ArgosBrain · For MCP developers

A memory MCP server
that doesn't call an LLM
to remember.

Drop-in Model Context Protocol server. Seven deterministic tools. Rust core, stdio transport, zero-panic in production. Persistent memory for agents you build — without paying tokens on the retrieval path.

01The problem

Most "memory MCP servers" still call an LLM to read.

If you've surveyed the MCP memory landscape you've seen the same pattern: the tool is named recall, but under the hood it embeds the query, calls a cloud model to summarize, or proxies through OpenAI. Every turn your agent takes, the memory layer taxes it. The token bill compounds.

The other half of the landscape is flat-file: CLAUDE.md, markdown drops, prose injected into the prompt. That's fine for "the user prefers async/await," useless for "enumerate every caller of DatabaseClient.connect."

If you're shipping an MCP-based agent to real users, neither is acceptable infrastructure.

02Seven tools. All deterministic.

What ArgosBrain exposes over MCP.

recall
Association-based graph traversal. Returns raw code chunks ranked by activation.
search
Hybrid keyword + HNSW vector search. Sub-millisecond at 100K+ nodes.
symbol_exists
Precision Layer. Boolean: is this name defined in the current project scope?
resolve_member
Does foo.bar exist? Answers member-access questions deterministically.
list_symbols
Enumerate symbols by kind, module, or file. Zero LLM cost.
naming_convention
Learn the project's naming style so new names fit.
introspect
What does the brain know? Zone distribution, node count, confidence summary.

Plus the write path: remember, learn, verify, connect, strengthen, forget, consolidate. Hebbian reinforcement and decay run in a background tokio task.

03Wire it up

Claude Desktop / Cursor / custom agent.

{
  "mcpServers": {
    "argosbrain": {
      "command": "argosbrain-mcp",
      "args": ["--project", "/path/to/repo"]
    }
  }
}

Stdio transport. No network. No API key. The binary starts in under 100ms and holds the full symbol graph in ~50MB RAM for typical repos.

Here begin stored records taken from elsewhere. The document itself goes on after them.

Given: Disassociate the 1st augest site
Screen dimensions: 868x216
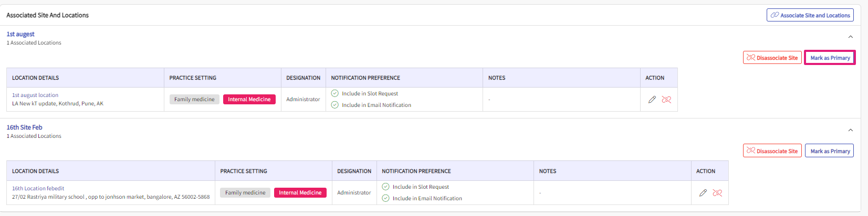Looking at the screenshot, I should 772,58.
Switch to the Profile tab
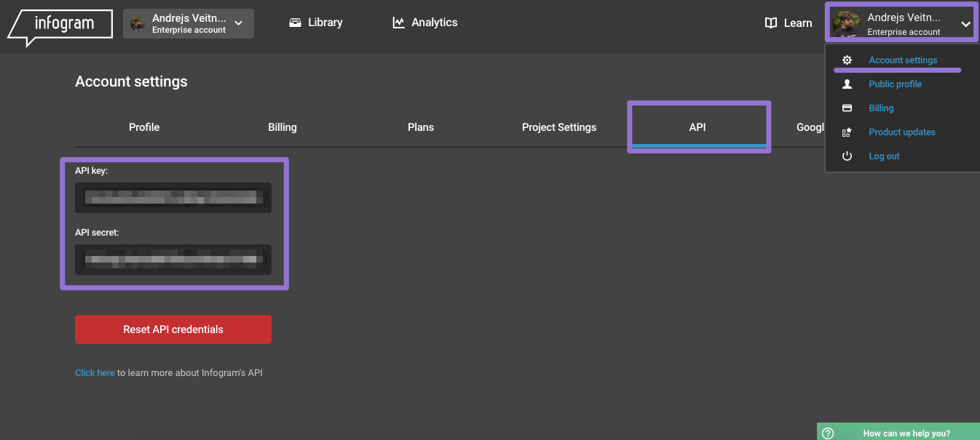The width and height of the screenshot is (980, 440). coord(144,127)
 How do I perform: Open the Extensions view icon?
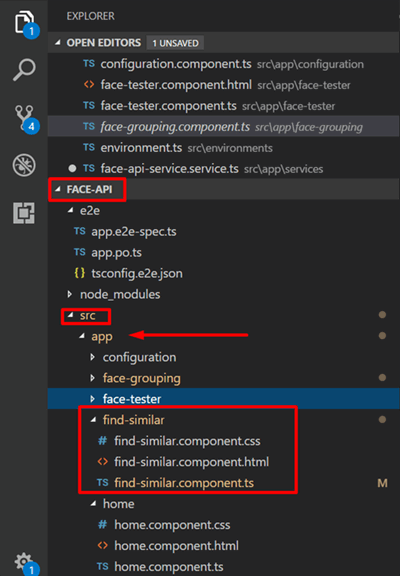(x=24, y=213)
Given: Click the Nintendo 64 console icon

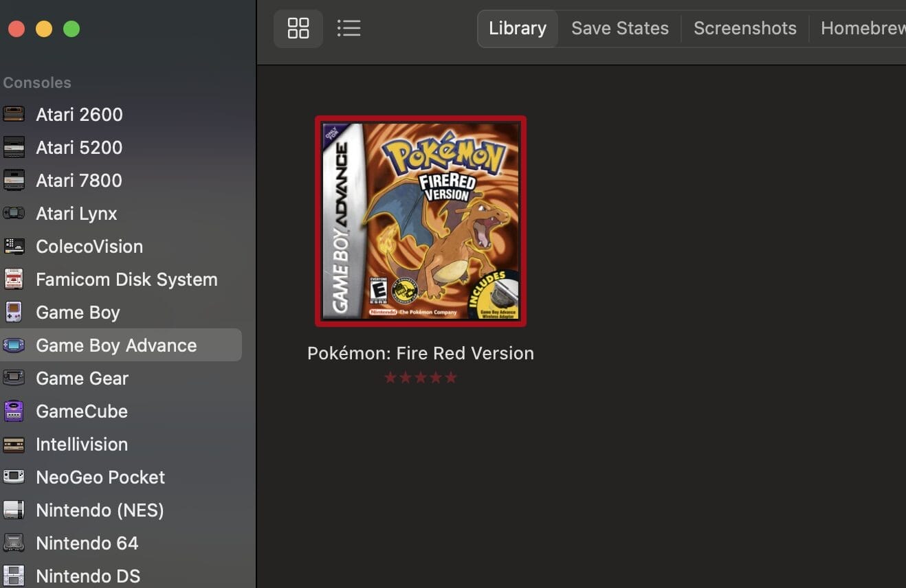Looking at the screenshot, I should click(14, 543).
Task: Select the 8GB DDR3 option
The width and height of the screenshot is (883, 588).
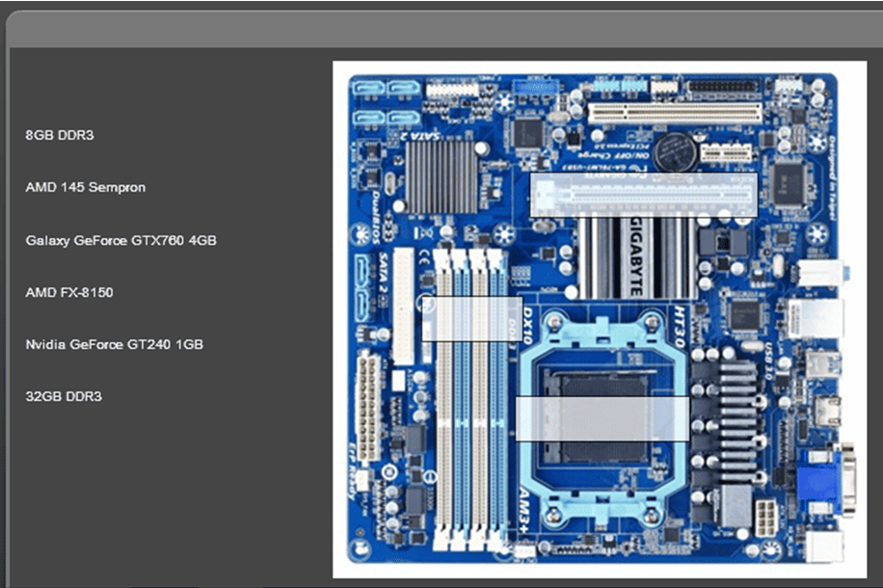Action: click(x=59, y=136)
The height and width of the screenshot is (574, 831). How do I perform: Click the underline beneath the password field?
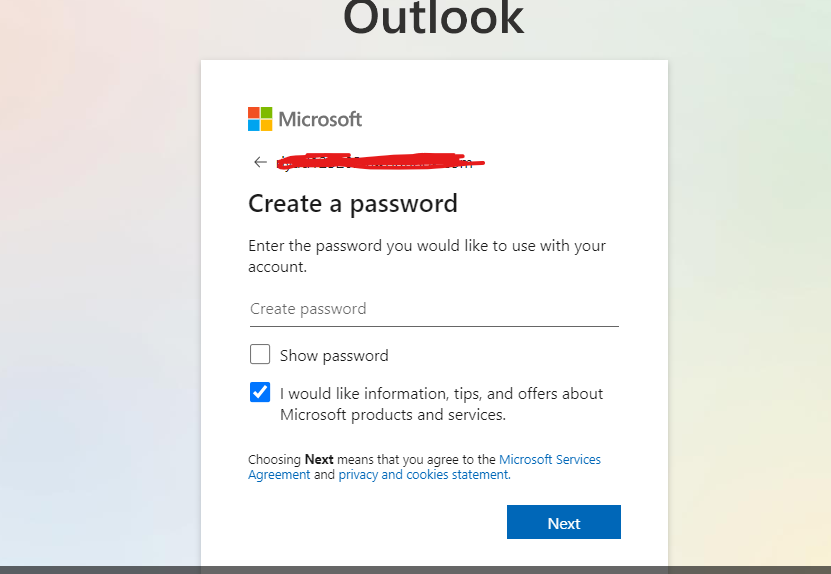point(433,326)
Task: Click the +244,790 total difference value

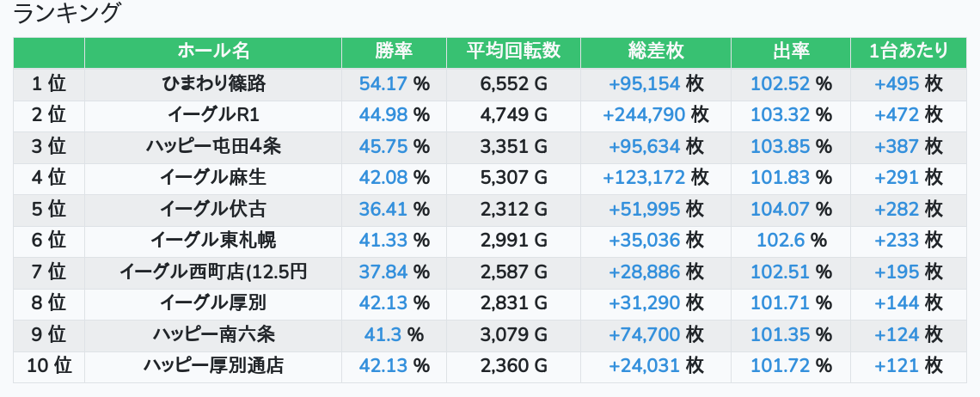Action: point(644,115)
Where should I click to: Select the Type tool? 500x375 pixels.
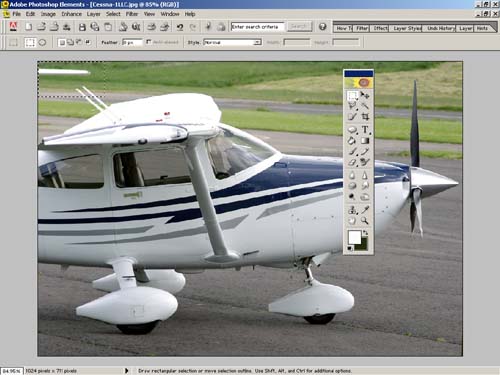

If you're building a custom agent with the Claude Agent SDK, TypeScript MCP SDK, or Python SDK — the server speaks standard MCP. No vendor lock-in. No bespoke protocol.

04Why Rust, why in-process

The architecture is the product.

  • In-process Rust — no external DB (no Neo4j, no Redis, no Postgres). Ingestion, retrieval, decay — all in one binary.
  • petgraph + HNSW + keyword — hybrid retrieval that beats pure vector on code and pure keyword on natural language.
  • Zero panics in the stdio path. If the brain hits an unhealthy state it goes into lameduck — the client keeps working, the brain self-recovers.
  • File-hash invalidation — refactors don't poison the graph. Stale chunks are detected and replaced automatically.
  • Project-scoped — multi-project isolation by design. Memory from repo A cannot leak into repo B.

The benchmark (LongMemCode) is MIT-licensed, and every number on this page is reproducible on your laptop using it. The engine itself is commercial — the source is not published, but adapter stubs for competitors in the benchmark repo let anyone run the comparison.